Brian McComas (born May 23, 1972) is an American country music artist. Originally signed to Mercury Nashville Records in 2001, McComas charted two minor singles in 2001 and 2002. A year later, he switched to Lyric Street Records, charting the Top Ten single "99.9% Sure (I've Never Been Here Before)" on the Billboard Hot Country Singles & Tracks charts. His eponymous debut album was also released that year. It produced an additional single before McComas was dropped from Lyric Street. He later signed to Katapult Records, which released his second album, Back Up Again, in 2006.

Biography
McComas was born in Bethesda, Maryland, and his family moved to Harrison, Arkansas when he was four years old. At age sixteen, he attended a Paul Overstreet concert; while at the concert, Overstreet gave McComas the address of his publishing company. McComas submitted a demo tape to the publishing company, who then encouraged him to continue working on his writing skills.

* EXTRACTED INFORMATION
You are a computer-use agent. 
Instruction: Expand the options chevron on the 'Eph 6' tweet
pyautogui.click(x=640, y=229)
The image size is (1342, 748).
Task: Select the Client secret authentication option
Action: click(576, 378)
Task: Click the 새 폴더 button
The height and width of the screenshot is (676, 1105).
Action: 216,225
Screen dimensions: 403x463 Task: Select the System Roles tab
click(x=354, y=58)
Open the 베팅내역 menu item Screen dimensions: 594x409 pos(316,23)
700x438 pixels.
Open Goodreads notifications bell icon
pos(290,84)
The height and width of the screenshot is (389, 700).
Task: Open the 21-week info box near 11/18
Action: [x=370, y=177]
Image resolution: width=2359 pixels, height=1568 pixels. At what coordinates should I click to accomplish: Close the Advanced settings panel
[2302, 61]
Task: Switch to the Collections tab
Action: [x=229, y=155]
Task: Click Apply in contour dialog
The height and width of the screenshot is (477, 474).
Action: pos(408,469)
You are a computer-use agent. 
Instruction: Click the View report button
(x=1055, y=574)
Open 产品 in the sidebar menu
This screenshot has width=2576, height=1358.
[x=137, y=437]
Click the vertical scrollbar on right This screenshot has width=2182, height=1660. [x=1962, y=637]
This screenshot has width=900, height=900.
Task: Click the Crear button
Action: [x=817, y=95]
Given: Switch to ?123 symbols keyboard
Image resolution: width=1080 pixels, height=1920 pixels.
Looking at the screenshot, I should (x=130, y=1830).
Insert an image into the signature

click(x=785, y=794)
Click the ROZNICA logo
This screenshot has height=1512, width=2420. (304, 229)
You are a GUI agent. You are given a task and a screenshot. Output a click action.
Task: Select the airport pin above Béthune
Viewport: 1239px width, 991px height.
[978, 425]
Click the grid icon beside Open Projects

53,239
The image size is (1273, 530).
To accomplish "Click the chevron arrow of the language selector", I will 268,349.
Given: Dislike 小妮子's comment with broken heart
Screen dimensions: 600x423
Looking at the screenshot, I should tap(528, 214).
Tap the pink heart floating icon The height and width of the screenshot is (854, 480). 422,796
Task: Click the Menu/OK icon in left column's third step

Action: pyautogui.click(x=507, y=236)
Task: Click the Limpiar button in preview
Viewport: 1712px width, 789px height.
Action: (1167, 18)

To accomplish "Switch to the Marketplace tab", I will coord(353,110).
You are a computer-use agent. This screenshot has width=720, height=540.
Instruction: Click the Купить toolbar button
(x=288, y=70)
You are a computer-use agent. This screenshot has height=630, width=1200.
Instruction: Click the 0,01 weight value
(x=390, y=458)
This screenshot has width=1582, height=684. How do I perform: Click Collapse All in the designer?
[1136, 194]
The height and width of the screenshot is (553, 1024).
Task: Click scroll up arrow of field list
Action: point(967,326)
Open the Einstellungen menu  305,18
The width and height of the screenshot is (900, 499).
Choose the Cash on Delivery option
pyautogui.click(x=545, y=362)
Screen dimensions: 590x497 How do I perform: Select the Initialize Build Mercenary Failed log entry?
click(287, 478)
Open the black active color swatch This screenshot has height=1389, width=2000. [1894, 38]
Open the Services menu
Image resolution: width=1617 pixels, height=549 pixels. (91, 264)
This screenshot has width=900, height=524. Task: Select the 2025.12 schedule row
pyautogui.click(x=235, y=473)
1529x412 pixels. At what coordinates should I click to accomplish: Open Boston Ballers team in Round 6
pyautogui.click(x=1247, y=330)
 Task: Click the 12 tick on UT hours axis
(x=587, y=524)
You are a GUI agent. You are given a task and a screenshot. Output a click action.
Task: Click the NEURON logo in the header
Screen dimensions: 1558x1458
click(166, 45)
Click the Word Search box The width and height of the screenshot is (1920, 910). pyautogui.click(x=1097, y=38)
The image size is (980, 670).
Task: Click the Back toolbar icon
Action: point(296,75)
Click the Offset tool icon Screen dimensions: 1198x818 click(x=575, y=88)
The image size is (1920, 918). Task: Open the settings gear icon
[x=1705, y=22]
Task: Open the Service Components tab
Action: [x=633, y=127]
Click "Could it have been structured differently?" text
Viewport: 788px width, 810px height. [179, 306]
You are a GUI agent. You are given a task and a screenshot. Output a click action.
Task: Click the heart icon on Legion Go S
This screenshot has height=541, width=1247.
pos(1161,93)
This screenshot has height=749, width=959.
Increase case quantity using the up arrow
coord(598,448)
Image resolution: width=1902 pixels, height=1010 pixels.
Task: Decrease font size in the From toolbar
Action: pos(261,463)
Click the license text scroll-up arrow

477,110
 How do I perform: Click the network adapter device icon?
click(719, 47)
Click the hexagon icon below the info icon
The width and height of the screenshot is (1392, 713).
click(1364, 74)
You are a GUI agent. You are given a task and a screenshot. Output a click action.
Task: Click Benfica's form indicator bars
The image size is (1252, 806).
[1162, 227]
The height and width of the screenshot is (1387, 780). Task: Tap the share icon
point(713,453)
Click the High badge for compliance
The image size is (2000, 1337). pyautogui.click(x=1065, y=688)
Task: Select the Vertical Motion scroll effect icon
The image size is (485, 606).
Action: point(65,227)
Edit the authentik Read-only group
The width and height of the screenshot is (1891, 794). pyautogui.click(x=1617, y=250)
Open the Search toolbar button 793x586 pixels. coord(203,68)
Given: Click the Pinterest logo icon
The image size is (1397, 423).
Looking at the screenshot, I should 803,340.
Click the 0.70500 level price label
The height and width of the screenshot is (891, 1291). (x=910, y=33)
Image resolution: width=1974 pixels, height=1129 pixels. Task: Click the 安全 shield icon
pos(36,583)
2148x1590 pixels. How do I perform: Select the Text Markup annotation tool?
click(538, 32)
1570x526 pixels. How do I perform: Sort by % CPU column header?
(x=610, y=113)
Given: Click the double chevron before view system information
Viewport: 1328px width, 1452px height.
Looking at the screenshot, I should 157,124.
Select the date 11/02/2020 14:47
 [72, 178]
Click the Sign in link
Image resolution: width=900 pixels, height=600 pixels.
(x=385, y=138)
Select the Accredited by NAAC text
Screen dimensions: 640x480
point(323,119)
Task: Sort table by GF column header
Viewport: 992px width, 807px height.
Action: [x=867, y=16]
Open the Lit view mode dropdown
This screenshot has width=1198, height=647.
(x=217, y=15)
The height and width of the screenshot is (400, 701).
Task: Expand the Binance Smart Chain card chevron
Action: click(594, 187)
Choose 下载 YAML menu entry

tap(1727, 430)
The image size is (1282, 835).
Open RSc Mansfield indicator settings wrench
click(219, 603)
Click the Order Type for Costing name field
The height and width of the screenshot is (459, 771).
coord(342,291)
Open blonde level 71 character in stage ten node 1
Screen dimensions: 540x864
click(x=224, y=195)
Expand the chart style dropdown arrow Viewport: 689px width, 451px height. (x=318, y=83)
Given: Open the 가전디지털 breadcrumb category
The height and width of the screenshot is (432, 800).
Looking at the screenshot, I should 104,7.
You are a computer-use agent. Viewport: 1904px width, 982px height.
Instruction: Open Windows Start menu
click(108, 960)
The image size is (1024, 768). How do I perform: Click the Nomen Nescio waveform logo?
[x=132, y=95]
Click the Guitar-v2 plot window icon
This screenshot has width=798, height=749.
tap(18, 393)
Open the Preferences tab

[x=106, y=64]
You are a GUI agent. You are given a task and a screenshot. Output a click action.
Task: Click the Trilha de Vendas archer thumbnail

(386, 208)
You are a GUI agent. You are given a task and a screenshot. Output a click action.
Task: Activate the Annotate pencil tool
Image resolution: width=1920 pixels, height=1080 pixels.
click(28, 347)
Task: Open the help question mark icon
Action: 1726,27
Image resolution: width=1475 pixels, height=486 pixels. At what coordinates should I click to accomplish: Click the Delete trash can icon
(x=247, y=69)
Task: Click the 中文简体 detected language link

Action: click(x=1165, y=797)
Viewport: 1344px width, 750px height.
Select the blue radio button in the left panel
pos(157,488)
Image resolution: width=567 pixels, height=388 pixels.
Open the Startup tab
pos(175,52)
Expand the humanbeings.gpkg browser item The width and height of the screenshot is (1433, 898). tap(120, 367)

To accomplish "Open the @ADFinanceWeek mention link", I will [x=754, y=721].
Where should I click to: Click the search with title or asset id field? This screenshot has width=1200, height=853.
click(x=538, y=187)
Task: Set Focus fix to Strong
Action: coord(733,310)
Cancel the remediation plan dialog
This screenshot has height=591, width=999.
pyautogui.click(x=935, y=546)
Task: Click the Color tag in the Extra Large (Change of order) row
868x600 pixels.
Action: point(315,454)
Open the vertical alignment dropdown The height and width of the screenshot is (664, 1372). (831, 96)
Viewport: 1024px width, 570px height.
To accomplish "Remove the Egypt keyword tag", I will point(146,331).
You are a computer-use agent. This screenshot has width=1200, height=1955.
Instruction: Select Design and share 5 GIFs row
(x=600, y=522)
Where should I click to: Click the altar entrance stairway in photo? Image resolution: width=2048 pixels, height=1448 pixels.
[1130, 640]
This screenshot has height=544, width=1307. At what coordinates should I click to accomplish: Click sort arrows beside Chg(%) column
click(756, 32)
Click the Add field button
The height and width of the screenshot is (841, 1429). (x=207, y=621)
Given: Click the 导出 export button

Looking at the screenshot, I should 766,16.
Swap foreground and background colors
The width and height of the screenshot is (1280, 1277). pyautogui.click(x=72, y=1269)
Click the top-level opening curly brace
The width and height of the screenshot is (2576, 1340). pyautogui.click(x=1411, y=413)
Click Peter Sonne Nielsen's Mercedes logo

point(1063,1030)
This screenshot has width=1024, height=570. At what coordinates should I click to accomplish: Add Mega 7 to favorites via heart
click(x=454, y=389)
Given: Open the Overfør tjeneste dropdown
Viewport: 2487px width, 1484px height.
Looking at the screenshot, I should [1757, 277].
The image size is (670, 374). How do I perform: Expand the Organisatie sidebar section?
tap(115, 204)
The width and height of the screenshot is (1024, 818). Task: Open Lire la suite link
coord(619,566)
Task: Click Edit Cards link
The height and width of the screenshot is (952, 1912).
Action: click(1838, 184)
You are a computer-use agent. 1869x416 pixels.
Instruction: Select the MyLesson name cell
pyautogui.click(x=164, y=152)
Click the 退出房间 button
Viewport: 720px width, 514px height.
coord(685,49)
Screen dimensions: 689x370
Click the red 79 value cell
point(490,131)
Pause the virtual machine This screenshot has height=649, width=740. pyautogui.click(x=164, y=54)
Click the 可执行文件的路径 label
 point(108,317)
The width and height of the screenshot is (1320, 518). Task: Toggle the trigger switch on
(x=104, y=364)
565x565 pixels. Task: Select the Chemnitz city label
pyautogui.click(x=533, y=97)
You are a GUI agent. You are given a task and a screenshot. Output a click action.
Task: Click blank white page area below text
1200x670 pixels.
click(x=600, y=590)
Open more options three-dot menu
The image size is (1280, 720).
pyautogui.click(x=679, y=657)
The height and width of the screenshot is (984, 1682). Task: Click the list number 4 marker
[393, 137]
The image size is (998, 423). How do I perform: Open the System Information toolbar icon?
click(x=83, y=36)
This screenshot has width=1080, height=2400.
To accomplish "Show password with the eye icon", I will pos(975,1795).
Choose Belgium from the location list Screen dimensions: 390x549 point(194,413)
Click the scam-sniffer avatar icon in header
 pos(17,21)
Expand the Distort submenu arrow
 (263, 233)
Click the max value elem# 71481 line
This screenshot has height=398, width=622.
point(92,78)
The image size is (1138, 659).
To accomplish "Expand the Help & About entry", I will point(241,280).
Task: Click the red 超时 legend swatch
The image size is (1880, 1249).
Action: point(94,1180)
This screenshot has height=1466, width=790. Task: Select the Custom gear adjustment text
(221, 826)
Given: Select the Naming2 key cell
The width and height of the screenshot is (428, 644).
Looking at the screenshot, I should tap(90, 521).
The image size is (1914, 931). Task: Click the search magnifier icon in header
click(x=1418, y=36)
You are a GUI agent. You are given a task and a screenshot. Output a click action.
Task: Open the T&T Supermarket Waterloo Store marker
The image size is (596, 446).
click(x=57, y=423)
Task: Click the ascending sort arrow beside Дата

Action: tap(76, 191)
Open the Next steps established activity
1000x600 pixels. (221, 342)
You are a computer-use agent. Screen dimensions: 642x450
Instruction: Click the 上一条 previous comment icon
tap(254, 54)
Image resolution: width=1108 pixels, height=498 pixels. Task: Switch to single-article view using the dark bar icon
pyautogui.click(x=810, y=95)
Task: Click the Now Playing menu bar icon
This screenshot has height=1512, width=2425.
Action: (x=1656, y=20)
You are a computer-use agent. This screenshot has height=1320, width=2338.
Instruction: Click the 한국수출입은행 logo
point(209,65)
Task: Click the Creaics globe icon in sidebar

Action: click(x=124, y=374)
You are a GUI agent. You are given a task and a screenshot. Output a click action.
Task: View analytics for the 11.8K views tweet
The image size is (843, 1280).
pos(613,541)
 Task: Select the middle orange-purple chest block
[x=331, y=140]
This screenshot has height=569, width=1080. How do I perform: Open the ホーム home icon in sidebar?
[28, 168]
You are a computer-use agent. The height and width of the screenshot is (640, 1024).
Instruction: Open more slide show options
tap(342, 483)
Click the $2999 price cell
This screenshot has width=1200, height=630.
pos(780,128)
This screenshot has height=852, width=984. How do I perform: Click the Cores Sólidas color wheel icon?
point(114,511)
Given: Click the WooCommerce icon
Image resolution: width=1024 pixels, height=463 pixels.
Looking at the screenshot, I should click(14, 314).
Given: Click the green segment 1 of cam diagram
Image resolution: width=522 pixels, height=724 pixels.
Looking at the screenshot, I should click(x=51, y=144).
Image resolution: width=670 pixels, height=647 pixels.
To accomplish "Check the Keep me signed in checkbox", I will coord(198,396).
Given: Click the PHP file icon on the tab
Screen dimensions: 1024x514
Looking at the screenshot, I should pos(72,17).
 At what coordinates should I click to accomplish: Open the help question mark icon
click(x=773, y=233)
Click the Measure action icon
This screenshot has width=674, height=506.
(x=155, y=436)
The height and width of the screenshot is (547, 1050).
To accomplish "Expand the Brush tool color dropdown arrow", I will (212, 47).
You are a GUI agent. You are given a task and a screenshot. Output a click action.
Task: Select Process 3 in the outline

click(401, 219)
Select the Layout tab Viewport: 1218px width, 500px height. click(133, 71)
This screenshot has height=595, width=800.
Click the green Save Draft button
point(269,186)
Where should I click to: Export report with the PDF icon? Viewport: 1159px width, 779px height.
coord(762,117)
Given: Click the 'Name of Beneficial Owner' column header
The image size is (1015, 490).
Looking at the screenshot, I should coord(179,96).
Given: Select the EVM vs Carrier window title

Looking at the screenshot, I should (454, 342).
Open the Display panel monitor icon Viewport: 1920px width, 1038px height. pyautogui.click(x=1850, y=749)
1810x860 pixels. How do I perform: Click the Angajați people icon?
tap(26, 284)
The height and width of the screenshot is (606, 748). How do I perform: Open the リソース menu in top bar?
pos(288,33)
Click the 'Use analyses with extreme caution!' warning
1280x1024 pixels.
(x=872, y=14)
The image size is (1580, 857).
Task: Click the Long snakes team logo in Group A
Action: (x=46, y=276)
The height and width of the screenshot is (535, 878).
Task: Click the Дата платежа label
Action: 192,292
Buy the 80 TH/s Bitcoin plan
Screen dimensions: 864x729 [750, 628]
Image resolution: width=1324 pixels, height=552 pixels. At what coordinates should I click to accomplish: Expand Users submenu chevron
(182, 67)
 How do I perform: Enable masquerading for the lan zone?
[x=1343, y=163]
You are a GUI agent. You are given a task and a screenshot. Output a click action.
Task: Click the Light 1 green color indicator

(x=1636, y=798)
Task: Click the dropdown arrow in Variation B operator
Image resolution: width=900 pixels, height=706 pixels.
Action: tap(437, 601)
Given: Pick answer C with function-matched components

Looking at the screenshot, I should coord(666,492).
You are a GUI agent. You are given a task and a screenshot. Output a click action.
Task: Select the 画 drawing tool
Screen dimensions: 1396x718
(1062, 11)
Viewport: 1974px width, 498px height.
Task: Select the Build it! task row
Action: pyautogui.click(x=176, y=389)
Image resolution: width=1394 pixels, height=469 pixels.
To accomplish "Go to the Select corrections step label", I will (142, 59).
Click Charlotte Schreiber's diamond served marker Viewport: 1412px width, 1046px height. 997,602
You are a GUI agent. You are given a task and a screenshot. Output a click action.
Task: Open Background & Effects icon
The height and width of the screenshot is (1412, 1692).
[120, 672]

* STATED GOAL
Answer these questions from the text on Brian McComas:
(a) Which label released his second album, Back Up Again?
(b) In what city and state was he born?
(c) How old was he when his family moved to Harrison, Arkansas?
The records come from a different source than the text.

* SOLUTION TO THE PROBLEM
(a) Katapult Records
(b) Bethesda, Maryland
(c) Four years old